### [Work instruction]
Return the stretch of the listing from the line containing "What do you see at coordinates (414, 506)" through the end of the listing, reproducing those lines exactly and nothing else.

### [Supplied entries]

################

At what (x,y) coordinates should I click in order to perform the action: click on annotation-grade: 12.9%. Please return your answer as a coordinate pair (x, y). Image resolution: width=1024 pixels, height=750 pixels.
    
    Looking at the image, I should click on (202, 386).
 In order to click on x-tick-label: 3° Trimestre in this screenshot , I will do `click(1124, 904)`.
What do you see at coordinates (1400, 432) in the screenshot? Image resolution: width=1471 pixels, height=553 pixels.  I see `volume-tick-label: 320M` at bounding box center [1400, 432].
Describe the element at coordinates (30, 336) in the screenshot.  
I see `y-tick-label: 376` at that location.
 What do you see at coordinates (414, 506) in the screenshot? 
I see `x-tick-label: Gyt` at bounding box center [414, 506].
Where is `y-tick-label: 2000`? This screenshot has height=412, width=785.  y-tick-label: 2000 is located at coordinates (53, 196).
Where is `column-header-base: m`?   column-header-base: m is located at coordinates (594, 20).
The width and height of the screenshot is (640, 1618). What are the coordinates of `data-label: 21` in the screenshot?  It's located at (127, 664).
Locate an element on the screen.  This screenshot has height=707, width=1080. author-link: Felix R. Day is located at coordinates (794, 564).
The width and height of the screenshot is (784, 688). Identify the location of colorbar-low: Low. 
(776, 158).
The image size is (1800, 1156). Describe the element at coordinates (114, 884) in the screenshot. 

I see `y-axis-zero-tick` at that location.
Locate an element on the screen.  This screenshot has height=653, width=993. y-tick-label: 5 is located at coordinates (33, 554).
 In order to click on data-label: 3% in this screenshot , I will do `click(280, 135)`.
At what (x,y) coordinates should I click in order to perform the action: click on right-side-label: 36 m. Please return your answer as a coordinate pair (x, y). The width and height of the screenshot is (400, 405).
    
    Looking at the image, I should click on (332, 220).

################

### [Answer box]
 What do you see at coordinates (414, 506) in the screenshot? 
I see `x-tick-label: Gyt` at bounding box center [414, 506].
Where is `y-tick-label: 2000`? This screenshot has height=412, width=785.  y-tick-label: 2000 is located at coordinates (53, 196).
Where is `column-header-base: m`?   column-header-base: m is located at coordinates (594, 20).
The width and height of the screenshot is (640, 1618). What are the coordinates of `data-label: 21` in the screenshot?  It's located at (127, 664).
Locate an element on the screen.  This screenshot has height=707, width=1080. author-link: Felix R. Day is located at coordinates (794, 564).
The width and height of the screenshot is (784, 688). Identify the location of colorbar-low: Low. 
(776, 158).
The image size is (1800, 1156). Describe the element at coordinates (114, 884) in the screenshot. 

I see `y-axis-zero-tick` at that location.
Locate an element on the screen.  This screenshot has height=653, width=993. y-tick-label: 5 is located at coordinates (33, 554).
 In order to click on data-label: 3% in this screenshot , I will do `click(280, 135)`.
At what (x,y) coordinates should I click in order to perform the action: click on right-side-label: 36 m. Please return your answer as a coordinate pair (x, y). The width and height of the screenshot is (400, 405).
    
    Looking at the image, I should click on (332, 220).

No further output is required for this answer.